[Dataset entries]

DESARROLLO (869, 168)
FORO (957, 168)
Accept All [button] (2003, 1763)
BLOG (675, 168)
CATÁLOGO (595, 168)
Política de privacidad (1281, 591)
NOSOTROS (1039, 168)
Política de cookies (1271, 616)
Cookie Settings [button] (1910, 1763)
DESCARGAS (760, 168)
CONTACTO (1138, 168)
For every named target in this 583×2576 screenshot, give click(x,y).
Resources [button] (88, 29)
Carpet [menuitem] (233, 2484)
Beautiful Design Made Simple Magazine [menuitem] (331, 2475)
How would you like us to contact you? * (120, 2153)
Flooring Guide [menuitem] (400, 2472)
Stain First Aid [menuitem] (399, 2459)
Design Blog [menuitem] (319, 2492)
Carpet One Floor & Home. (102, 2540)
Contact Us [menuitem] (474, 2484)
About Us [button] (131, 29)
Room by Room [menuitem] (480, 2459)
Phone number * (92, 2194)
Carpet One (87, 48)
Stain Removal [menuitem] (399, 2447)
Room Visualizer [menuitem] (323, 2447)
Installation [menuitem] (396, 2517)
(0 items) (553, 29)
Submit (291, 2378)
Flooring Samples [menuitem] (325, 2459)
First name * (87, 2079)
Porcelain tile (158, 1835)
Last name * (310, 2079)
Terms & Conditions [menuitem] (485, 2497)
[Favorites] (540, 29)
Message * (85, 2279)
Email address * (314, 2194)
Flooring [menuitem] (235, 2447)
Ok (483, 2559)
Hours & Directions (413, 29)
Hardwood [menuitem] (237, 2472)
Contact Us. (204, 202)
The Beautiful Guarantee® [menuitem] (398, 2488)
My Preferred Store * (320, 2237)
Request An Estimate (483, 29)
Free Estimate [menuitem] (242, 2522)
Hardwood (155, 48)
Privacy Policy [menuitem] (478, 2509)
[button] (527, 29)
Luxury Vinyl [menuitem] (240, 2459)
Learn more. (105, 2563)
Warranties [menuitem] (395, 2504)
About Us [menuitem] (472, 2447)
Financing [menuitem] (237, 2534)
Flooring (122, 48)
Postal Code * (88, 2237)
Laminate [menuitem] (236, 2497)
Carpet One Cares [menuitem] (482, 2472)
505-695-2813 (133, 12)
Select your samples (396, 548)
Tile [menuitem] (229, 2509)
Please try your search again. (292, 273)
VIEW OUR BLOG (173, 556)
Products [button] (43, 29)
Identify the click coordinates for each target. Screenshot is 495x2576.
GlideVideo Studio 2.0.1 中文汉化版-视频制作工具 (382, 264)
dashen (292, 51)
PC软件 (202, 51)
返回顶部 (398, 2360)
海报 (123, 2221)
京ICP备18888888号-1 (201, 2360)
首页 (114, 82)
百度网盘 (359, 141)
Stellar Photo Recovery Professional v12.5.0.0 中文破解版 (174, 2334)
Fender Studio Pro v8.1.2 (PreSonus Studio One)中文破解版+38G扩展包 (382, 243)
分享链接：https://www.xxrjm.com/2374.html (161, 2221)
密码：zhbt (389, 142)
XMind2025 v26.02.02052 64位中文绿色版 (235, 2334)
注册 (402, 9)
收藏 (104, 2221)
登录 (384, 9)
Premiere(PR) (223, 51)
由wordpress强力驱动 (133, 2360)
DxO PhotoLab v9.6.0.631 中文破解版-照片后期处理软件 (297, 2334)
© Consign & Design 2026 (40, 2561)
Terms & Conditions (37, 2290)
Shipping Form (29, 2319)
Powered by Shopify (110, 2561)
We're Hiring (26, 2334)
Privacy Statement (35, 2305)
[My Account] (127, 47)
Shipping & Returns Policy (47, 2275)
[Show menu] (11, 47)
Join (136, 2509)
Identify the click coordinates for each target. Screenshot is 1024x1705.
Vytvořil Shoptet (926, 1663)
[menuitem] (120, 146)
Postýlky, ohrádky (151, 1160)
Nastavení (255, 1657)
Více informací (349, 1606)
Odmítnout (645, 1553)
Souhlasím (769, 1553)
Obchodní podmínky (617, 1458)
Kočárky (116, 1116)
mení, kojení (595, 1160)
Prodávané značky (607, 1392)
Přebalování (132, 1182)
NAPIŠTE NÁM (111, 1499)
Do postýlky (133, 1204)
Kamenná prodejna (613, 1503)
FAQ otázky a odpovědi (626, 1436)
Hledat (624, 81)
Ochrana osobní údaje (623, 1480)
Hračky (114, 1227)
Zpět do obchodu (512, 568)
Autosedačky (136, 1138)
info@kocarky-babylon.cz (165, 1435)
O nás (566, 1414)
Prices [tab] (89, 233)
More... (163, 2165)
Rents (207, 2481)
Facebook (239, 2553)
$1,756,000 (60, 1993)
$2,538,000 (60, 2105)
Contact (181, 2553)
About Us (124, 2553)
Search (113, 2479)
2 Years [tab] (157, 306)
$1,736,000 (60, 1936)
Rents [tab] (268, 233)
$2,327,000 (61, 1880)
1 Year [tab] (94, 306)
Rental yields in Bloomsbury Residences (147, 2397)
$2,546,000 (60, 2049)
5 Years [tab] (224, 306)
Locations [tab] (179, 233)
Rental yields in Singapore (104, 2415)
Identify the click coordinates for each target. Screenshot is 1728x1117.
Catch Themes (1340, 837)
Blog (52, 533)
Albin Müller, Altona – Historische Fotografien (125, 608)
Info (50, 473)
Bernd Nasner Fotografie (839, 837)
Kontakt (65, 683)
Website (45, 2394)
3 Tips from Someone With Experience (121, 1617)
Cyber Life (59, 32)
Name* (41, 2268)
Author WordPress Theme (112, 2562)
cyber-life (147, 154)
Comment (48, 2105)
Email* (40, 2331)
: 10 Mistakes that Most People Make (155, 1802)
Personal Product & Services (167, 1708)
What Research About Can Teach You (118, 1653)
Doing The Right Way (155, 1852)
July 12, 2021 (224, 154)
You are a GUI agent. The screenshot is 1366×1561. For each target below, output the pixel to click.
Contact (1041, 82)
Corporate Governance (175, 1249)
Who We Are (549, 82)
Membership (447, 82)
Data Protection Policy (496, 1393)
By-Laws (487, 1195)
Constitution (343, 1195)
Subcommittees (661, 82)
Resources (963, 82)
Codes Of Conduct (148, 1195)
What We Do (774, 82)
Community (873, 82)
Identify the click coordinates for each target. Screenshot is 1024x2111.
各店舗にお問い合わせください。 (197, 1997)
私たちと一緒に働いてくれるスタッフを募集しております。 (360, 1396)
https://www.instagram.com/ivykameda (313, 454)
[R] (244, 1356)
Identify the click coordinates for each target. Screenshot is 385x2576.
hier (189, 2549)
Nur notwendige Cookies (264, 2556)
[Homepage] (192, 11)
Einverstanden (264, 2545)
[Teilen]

*Exercise requirements:*
From the entries above, return exactly the line containing "Premiere(PR) (223, 51)", the line containing "Screenshot is 1024x1705.", and all lines between, and nothing else.

*Exercise response:*
Premiere(PR) (223, 51)
由wordpress强力驱动 (133, 2360)
DxO PhotoLab v9.6.0.631 中文破解版-照片后期处理软件 (297, 2334)
© Consign & Design 2026 (40, 2561)
Terms & Conditions (37, 2290)
Shipping Form (29, 2319)
Powered by Shopify (110, 2561)
We're Hiring (26, 2334)
Privacy Statement (35, 2305)
[My Account] (127, 47)
Shipping & Returns Policy (47, 2275)
[Show menu] (11, 47)
Join (136, 2509)
Identify the click coordinates for each target. Screenshot is 1024x1705.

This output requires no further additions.